Local authority leaders have said there is a ‘chronic need’ for investment in local roads in response to a report on the number of substandard road bridges in Great Britain.
An analysis by the RAC Foundation found that the number of substandard road bridges managed by councils across the country has fallen slightly over the past year.
Local authorities in England, Scotland and Wales have identified 3,061 bridges – defined as structures over 1.5 m in span – as being substandard. This was 4.2% down on the 3,194 figure twelve months earlier.
The 3,061 substandard bridges make up 4.3% of the total of 71,505 bridges the 203 councils manage between them.
The RAC, however, warned that the recent flooding risks reversing this trend.
The RAC’s analysis is based on freedom of information responses from 203 of the 210 local highways authorities in Britain.
It estimates that the cost to bring all the substandard bridges back up to perfect condition is £1.12bn and the one-time cost to clear the maintenance backlog on all 71,505 bridges is an estimated £5.55bn.
Both of these figures are down from last year’s estimates of £1.17bn and £6.5bn respectively.
Councils told the RAC they would ideally want to bring 2,084 (68%) of the 3,061 substandard bridges back up to full carrying capacity.
However, budget restrictions mean they anticipate that only 359 of these will have the necessary work carried out on them within the next five years.
Steve Gooding, director of the RAC Foundation, said: ‘The condition of the bridges that carry our roads is a canary-in-a-coal-mine indicator for the health of the highway network as a whole.
‘While our survey shows a marginal year-on-year improvement, it still reveals that while the number of structures highway authorities expect to bring up to standard in the next five years is in the hundreds, the number they’d like to restore to manage traffic demand is in the thousands.’

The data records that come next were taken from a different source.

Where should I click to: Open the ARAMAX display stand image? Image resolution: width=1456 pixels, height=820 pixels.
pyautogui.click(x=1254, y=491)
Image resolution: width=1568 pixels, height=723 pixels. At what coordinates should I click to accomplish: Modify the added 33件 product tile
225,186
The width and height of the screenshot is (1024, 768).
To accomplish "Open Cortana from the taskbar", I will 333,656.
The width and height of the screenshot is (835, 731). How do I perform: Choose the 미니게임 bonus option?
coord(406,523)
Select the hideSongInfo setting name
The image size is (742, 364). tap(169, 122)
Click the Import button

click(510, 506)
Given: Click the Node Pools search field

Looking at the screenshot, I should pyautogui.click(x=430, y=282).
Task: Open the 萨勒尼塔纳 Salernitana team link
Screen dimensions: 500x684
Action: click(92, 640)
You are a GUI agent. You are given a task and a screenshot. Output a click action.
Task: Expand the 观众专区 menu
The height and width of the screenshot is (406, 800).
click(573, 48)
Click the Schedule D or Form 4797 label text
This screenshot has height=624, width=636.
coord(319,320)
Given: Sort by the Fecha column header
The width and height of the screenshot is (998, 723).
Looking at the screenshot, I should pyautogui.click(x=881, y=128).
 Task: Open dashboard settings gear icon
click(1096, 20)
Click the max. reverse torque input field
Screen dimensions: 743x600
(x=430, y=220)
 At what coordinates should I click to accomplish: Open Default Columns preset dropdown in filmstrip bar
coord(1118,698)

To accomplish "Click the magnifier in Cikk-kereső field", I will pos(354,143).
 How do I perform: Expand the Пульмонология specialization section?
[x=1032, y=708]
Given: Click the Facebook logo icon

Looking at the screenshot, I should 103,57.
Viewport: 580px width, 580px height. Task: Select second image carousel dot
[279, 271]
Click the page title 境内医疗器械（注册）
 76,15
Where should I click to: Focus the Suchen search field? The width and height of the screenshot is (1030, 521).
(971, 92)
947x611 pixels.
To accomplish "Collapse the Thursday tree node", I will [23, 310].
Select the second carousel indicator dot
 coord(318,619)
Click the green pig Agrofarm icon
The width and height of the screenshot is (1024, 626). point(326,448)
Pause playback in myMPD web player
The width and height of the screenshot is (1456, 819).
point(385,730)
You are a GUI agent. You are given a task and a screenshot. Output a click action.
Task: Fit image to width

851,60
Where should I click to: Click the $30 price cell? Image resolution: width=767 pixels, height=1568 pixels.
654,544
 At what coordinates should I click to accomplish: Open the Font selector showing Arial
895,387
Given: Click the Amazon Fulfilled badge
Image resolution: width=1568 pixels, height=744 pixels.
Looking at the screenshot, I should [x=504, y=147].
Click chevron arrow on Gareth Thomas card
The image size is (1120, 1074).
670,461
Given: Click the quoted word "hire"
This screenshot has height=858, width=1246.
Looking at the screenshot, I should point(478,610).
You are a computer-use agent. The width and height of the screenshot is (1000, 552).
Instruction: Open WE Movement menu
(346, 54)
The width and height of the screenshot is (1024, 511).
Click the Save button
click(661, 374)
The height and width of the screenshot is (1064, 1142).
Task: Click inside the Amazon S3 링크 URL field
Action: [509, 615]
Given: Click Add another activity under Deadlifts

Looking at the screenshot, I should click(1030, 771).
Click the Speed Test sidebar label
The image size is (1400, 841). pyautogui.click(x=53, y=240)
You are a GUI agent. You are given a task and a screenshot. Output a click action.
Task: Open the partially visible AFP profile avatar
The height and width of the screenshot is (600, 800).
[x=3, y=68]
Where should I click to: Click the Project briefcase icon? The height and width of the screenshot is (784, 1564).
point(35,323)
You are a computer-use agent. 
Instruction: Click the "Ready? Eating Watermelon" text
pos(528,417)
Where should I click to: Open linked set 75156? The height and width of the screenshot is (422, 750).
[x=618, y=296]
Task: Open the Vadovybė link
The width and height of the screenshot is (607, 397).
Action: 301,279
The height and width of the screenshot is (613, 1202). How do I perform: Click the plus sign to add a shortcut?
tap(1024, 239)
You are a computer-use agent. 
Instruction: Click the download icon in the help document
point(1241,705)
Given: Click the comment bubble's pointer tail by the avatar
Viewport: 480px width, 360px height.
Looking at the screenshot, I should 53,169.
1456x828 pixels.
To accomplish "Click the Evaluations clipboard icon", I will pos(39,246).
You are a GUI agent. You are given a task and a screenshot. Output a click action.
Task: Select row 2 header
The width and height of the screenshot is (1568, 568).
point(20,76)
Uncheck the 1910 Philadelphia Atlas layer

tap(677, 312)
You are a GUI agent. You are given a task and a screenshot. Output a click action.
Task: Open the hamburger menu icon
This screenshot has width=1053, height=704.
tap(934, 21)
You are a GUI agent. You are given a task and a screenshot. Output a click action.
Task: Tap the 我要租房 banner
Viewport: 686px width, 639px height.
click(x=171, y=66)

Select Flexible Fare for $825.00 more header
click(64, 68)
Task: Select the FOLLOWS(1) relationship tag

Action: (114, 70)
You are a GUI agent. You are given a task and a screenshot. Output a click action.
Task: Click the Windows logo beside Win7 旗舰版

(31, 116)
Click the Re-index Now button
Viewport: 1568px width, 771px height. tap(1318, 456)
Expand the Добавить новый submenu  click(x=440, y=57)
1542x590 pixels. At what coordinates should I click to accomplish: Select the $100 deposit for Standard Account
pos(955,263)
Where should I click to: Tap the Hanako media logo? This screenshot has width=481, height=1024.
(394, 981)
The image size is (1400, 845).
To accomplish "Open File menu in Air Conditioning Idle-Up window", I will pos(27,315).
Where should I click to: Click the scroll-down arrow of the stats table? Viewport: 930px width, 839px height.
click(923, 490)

Responding to the report, Cllr David Renard, the Local Government Association’s (LGA) transport spokesman, said that there was a ‘chronic need for more investment in local roads.’
‘The backlog of repairs on our existing highways infrastructure as a whole currently stands at over £9bn and it would take 10 years to fix,’ Cllr Renard.
‘Flooding events in recent weeks have shown how vital bridges are in linking together communities and enabling shoppers and local traders to go about their business and they are of critical importance to our national economy.’
‘Long-term investment would allow councils to ensure that our roads and highways infrastructure continue to connect our businesses and communities,’ he continued.
‘We are calling on the Government to use the Budget to reinvest the equivalent of 2 pence per litre of existing fuel duty into local roads maintenance, which would generate £1bn a year for councils to spend on making our roads and bridges more resilient to extremes of weather and day-to-day use.’